(Work to complete):
Gather every line in the rows below that contains the word "width", copying each such line in full.

(Exercise material):
────────────────

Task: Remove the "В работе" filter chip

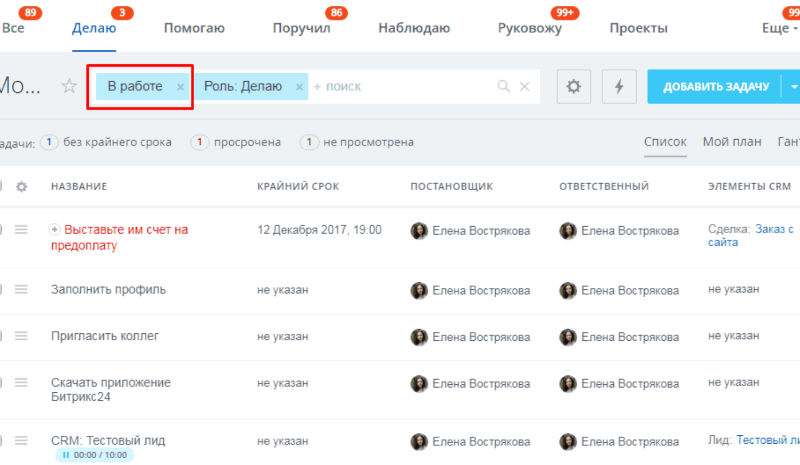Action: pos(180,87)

────────────────

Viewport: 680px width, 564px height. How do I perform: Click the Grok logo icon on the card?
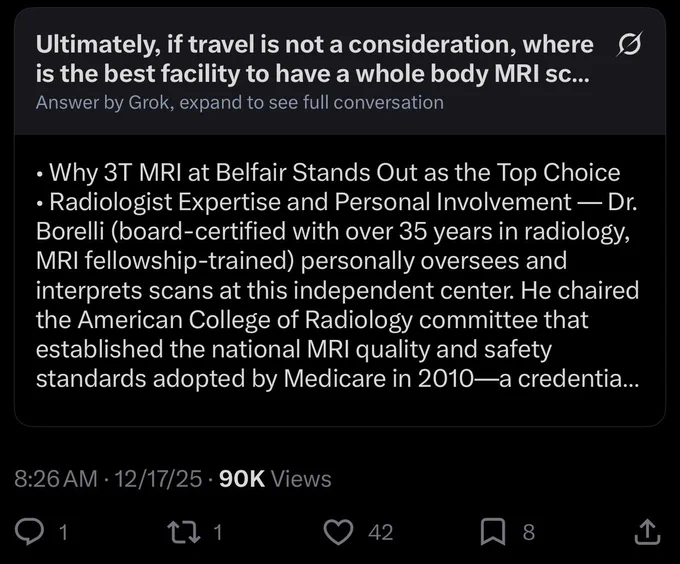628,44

────────────────

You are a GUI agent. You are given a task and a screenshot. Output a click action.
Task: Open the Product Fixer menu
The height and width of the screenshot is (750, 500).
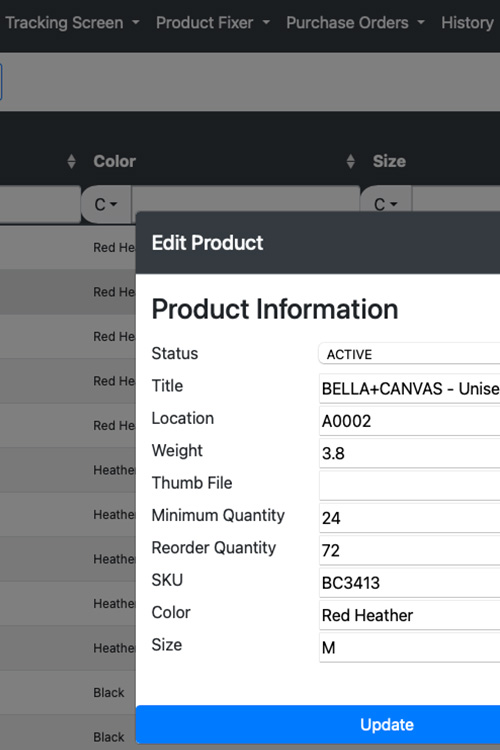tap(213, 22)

────────────────

(Right answer):
Viewport: 680px width, 564px height. How do I perform: Click the Grok logo icon on the card?
The height and width of the screenshot is (750, 500).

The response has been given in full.